Klin Padiatr 2014; 226 - P_19
DOI: 10.1055/s-0034-1371125

Advancing the Therapeutic Index of Pediatric Patients with Stage III and IV Hodgkin Lymphoma with Proton Therapy

B Hoppe 1, A Holtzman 1, Z Li 1, Z Su 1, W Slayton 2, S Ozdemir 3, M Joyce 4, E Sandler 4, N Mendenhall 1, S Flampouri 1
  • 1University of Florida, Radiation Oncology, Jacksonville, United States
  • 2University of Florida, Gainesville, United States
  • 3University of Florida, Jacksonville, United States
  • 4Nemours Children's Clinic and Wolfson Children's Hospital, Jacksonville, United States

Question: Hodgkin lymphoma (HL) survivors experience considerable susceptibility to the long-term side effects from definitive treatment with combination chemotherapy and radiotherapy (RT). Considering the late effects due to RT have been correlated to radiation treatment volume, pediatric patients with stage III and IV HL, may require the largest radiation fields and are likely to be at the greatest risk of late complications. This study investigates the dosimetric impact of using proton therapy to spare the organs at risk (OARs) in patients with stage III & IV HL.

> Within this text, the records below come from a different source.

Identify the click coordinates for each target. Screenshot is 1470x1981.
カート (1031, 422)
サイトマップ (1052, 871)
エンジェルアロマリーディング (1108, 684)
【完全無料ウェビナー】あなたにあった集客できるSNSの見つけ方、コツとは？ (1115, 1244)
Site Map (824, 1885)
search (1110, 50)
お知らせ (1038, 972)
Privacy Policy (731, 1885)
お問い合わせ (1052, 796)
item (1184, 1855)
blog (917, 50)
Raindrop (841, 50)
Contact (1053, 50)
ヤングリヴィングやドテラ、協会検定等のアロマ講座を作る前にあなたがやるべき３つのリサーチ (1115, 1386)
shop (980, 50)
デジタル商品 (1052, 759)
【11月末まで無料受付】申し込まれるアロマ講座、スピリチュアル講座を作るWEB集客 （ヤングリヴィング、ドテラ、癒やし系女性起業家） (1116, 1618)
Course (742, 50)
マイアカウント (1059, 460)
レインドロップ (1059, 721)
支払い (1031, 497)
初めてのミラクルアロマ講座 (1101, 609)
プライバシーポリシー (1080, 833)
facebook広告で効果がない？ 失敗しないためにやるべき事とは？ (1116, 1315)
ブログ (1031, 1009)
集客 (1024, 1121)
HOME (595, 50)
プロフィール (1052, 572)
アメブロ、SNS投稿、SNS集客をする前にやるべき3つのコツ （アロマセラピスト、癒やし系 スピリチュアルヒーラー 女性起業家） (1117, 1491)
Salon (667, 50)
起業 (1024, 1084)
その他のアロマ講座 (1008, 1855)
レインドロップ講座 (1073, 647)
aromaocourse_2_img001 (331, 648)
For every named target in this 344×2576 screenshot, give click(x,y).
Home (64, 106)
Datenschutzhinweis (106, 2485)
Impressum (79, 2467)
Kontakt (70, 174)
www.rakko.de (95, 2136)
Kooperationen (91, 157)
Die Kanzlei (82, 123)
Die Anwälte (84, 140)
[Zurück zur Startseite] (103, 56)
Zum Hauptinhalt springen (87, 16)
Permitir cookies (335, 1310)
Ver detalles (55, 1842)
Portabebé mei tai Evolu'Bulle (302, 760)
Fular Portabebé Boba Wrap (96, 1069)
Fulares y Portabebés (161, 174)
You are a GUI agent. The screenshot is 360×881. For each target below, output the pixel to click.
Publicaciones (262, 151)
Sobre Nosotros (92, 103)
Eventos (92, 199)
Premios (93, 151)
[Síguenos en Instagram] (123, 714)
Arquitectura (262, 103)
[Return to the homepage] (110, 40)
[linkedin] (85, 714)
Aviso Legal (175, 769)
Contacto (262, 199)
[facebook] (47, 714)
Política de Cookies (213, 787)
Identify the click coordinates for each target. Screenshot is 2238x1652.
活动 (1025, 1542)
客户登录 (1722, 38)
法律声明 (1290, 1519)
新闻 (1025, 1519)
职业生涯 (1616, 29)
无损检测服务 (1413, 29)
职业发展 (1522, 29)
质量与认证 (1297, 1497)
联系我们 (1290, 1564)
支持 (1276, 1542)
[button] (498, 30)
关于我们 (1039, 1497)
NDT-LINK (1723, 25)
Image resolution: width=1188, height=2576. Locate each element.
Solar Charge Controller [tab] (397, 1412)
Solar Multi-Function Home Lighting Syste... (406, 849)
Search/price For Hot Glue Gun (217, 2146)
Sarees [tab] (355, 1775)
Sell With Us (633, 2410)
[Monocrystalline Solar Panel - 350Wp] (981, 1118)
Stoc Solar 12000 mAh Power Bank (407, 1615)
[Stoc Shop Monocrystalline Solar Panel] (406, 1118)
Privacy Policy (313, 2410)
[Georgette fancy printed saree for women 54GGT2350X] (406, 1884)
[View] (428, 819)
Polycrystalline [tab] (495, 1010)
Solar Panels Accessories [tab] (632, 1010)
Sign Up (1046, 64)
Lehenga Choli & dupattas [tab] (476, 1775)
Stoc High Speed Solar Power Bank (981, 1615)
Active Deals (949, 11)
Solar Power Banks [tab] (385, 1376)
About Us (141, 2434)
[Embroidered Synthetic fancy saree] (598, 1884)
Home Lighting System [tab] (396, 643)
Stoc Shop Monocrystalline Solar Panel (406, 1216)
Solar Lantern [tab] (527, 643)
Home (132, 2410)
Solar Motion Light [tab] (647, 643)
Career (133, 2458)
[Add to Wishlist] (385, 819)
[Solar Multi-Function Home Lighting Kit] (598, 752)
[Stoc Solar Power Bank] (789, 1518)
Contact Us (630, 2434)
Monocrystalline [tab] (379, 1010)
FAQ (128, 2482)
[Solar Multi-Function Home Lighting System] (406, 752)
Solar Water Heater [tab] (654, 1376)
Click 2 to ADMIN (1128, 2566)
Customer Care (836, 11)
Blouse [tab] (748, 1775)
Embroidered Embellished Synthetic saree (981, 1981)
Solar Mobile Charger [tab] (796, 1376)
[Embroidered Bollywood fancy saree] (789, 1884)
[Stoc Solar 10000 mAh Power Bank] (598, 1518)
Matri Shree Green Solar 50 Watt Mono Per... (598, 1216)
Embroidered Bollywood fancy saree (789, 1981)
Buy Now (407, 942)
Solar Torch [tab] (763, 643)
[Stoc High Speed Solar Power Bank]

Methods: From October 2011 through October 2013, six consecutive pediatric patients with stage III or IV HL involving both supradiaphragmatic and infradiaphragmatic (IVsi) following completion of 3 to 5 cycles of ABVE-PC chemotherapy underwent treatment planning with 3DCRT(AP/PA), IMRT, and PT to a dose of 21 Gy (1.5 Gy per fraction for 14 fractions). Plans were normalized to meet stringent treatment parameters including target coverage and dose to OARs.

Results: All 6 patients were treated with PT. Overall, PT had the lowest integral body dose (79J, range 55 – 139) compared with 3DCRT (186J, range 110 – 301) and IMRT (163J, range 96 – 298). PT led to a clinically significant absolute dose reduction compared with 3DCRT and IMRT in the heart ([median ]7.1 Gy and 4.2 Gy), breasts (6.4 Gy and 5.7 Gy), lungs (3.3 Gy and 2.8 Gy), stomach (11.1 Gy and 6.8 Gy), liver (4.3 Gy and 6.2 Gy), and bowel (4.8 Gy and 4.4 Gy), respectively. A less significant reduction was seen in the thyroid (1.3 Gy and 0.7 Gy), pancreas (2.1 Gy and 1.0 Gy), left kidney (2.8 Gy and 1.6 Gy), and right kidney (0.9 Gy and 3.2 Gy). No benefit was seen for the esophagus (-0.2 Gy and -0.4 Gy).

Conclusion: This investigation demonstrates reductions in integral dose and dose to the OARs with PT compared with either 3DCRT or IMRT. Many of these absolute dose reductions are clinically meaningful and are expected to lower the risk of late effects in this high risk patient population.